> Required action
Reproduce, from the lines below, exactly the stretch that begins at the line containing "О компании (140, 2455)" and ends at the line containing "[Twitter] (781, 57)", both included.

> Provided information
◇ ◇ ◇ ◇

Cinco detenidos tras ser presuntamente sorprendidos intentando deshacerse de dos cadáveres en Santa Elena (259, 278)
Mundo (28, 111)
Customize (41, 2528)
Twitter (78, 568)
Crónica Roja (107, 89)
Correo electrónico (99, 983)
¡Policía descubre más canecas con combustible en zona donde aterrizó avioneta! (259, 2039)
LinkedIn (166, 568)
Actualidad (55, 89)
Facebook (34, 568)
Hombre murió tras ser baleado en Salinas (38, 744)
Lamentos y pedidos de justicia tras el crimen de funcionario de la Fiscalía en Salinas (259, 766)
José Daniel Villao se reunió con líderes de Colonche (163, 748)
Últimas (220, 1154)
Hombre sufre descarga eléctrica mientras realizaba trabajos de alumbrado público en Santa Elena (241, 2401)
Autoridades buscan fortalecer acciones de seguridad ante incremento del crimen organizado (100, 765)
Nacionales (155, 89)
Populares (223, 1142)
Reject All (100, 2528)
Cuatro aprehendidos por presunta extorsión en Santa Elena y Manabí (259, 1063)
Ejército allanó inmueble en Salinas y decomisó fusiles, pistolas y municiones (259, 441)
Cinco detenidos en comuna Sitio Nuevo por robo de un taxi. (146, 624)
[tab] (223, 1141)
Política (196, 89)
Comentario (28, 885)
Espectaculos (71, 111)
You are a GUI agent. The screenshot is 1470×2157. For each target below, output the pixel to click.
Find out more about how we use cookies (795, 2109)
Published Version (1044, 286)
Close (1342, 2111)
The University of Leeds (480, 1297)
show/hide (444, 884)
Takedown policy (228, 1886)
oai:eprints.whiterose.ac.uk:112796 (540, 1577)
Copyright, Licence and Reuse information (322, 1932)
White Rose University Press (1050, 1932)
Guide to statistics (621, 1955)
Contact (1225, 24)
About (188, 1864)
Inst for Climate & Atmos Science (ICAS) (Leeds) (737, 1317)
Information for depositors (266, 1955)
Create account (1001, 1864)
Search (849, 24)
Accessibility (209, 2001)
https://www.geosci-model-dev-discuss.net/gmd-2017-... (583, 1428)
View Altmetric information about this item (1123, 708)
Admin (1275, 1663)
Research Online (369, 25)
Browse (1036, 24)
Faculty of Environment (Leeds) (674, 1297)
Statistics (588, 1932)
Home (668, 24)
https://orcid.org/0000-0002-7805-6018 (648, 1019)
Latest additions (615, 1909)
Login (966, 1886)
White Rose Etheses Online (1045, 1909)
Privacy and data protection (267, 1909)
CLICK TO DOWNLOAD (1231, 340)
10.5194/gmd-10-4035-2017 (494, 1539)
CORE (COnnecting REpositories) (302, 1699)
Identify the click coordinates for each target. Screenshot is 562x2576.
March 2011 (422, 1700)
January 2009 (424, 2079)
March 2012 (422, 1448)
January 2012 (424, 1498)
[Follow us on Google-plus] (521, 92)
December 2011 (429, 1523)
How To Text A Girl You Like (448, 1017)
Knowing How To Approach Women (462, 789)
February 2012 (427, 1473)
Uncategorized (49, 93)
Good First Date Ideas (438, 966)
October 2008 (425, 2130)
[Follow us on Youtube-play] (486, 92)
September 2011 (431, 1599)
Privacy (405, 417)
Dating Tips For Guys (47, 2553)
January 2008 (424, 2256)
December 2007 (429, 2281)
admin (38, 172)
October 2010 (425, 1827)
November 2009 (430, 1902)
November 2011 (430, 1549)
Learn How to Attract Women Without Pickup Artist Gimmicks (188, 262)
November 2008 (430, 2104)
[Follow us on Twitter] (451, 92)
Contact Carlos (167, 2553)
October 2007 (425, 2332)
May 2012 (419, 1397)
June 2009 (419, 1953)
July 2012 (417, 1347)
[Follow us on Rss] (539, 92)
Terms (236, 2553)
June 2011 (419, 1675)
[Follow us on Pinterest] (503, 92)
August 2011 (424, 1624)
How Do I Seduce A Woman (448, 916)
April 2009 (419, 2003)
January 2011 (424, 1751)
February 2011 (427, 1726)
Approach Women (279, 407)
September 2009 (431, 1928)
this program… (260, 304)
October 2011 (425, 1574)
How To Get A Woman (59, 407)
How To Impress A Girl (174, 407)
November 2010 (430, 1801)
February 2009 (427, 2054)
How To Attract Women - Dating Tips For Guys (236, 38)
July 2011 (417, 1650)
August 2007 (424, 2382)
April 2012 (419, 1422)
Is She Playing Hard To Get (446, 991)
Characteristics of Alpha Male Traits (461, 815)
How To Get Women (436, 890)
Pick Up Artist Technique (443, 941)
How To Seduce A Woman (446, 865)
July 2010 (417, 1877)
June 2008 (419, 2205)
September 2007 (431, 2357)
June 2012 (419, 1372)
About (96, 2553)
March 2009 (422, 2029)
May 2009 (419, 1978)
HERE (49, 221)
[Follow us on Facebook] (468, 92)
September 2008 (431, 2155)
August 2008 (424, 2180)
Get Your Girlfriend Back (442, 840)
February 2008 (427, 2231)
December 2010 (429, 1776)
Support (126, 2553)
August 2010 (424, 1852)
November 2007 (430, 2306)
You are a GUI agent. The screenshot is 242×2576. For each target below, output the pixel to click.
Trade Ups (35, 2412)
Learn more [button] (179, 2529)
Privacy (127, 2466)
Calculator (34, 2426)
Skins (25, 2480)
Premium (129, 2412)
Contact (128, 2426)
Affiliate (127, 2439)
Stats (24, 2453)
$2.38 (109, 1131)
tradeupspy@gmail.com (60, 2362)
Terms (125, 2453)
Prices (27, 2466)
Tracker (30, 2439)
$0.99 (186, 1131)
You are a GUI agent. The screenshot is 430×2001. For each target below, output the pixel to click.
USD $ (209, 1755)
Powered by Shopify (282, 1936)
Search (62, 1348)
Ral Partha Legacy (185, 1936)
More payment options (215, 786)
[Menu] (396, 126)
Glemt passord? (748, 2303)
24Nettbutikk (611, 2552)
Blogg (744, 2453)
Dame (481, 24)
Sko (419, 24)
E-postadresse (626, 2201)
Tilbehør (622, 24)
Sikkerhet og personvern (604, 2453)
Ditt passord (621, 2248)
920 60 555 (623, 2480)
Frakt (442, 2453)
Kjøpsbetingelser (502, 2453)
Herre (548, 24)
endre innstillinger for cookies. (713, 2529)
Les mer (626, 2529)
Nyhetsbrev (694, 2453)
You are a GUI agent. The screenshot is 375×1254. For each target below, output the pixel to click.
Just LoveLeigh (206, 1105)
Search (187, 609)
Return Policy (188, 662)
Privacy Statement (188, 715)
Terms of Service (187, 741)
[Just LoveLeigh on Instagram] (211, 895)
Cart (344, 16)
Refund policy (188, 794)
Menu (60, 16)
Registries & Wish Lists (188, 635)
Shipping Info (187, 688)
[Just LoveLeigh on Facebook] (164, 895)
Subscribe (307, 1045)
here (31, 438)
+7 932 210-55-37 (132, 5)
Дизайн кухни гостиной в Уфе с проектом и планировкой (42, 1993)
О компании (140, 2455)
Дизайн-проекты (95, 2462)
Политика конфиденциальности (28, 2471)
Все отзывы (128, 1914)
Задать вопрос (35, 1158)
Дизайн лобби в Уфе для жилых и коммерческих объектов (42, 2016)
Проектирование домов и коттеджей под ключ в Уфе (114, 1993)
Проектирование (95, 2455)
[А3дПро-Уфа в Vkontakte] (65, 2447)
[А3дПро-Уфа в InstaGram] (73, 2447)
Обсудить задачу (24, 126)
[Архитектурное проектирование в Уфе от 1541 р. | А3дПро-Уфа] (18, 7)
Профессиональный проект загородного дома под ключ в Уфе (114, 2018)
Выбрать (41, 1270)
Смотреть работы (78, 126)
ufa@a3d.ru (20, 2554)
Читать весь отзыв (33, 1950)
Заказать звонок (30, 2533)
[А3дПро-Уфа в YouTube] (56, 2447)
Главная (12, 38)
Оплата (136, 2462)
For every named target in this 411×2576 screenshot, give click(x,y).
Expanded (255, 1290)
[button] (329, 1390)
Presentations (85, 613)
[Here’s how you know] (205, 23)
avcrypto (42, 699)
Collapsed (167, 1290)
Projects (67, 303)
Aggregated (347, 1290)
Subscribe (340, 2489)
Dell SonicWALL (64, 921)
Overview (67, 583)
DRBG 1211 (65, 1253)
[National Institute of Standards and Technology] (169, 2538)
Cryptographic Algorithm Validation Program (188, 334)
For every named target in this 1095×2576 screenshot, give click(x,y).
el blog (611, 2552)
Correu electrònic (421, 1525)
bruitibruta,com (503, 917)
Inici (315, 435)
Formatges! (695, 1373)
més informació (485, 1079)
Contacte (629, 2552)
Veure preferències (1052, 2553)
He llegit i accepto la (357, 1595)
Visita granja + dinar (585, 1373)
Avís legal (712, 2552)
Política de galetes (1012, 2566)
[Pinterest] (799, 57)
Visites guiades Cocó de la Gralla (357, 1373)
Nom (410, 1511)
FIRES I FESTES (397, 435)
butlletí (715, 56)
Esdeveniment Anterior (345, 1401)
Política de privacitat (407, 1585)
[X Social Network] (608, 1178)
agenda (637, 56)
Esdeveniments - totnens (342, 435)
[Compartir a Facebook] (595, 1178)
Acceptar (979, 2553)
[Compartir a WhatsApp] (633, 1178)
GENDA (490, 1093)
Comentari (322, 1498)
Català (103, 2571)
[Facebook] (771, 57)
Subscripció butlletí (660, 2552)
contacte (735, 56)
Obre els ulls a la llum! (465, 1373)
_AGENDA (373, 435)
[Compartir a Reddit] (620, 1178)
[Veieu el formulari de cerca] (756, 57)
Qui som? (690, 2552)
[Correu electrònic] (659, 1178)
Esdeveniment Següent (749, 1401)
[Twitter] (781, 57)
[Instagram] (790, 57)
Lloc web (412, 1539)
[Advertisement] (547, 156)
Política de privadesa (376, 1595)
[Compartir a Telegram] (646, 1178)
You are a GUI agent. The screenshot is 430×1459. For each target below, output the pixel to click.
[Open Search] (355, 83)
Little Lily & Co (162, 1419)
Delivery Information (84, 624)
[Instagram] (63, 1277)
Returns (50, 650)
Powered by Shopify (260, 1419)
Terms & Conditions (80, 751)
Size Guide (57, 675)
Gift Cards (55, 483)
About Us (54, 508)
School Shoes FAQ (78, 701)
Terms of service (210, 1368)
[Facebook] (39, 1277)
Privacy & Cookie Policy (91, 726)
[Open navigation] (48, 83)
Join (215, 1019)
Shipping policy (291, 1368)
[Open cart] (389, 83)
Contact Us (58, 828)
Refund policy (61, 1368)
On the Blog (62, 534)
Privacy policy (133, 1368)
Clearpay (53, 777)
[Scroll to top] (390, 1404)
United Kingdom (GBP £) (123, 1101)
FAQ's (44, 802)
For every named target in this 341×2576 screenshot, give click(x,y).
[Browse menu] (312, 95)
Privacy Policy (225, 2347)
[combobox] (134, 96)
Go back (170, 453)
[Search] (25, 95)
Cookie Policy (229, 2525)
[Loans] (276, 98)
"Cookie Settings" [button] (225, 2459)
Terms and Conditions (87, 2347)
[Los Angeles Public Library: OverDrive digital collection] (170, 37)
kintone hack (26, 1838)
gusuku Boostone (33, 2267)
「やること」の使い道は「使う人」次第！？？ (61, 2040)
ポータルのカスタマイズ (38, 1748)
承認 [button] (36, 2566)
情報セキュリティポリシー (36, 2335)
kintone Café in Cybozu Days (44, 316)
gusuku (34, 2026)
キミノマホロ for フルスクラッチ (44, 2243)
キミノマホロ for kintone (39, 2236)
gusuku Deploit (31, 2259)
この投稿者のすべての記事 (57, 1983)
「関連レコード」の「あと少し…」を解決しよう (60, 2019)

◇ ◇ ◇ ◇

> Solution for this task
О компании (140, 2455)
Дизайн-проекты (95, 2462)
Политика конфиденциальности (28, 2471)
Все отзывы (128, 1914)
Задать вопрос (35, 1158)
Дизайн лобби в Уфе для жилых и коммерческих объектов (42, 2016)
Проектирование домов и коттеджей под ключ в Уфе (114, 1993)
Проектирование (95, 2455)
[А3дПро-Уфа в Vkontakte] (65, 2447)
[А3дПро-Уфа в InstaGram] (73, 2447)
Обсудить задачу (24, 126)
[Архитектурное проектирование в Уфе от 1541 р. | А3дПро-Уфа] (18, 7)
Профессиональный проект загородного дома под ключ в Уфе (114, 2018)
Выбрать (41, 1270)
Смотреть работы (78, 126)
ufa@a3d.ru (20, 2554)
Читать весь отзыв (33, 1950)
Заказать звонок (30, 2533)
[А3дПро-Уфа в YouTube] (56, 2447)
Главная (12, 38)
Оплата (136, 2462)
For every named target in this 411×2576 screenshot, give click(x,y).
Expanded (255, 1290)
[button] (329, 1390)
Presentations (85, 613)
[Here’s how you know] (205, 23)
avcrypto (42, 699)
Collapsed (167, 1290)
Projects (67, 303)
Aggregated (347, 1290)
Subscribe (340, 2489)
Dell SonicWALL (64, 921)
Overview (67, 583)
DRBG 1211 (65, 1253)
[National Institute of Standards and Technology] (169, 2538)
Cryptographic Algorithm Validation Program (188, 334)
For every named target in this 1095×2576 screenshot, give click(x,y).
el blog (611, 2552)
Correu electrònic (421, 1525)
bruitibruta,com (503, 917)
Inici (315, 435)
Formatges! (695, 1373)
més informació (485, 1079)
Contacte (629, 2552)
Veure preferències (1052, 2553)
He llegit i accepto la (357, 1595)
Visita granja + dinar (585, 1373)
Avís legal (712, 2552)
Política de galetes (1012, 2566)
[Pinterest] (799, 57)
Visites guiades Cocó de la Gralla (357, 1373)
Nom (410, 1511)
FIRES I FESTES (397, 435)
butlletí (715, 56)
Esdeveniment Anterior (345, 1401)
Política de privacitat (407, 1585)
[X Social Network] (608, 1178)
agenda (637, 56)
Esdeveniments - totnens (342, 435)
[Compartir a Facebook] (595, 1178)
Acceptar (979, 2553)
[Compartir a WhatsApp] (633, 1178)
GENDA (490, 1093)
Comentari (322, 1498)
Català (103, 2571)
[Facebook] (771, 57)
Subscripció butlletí (660, 2552)
contacte (735, 56)
Obre els ulls a la llum! (465, 1373)
_AGENDA (373, 435)
[Compartir a Reddit] (620, 1178)
[Veieu el formulari de cerca] (756, 57)
Qui som? (690, 2552)
[Correu electrònic] (659, 1178)
Esdeveniment Següent (749, 1401)
[Twitter] (781, 57)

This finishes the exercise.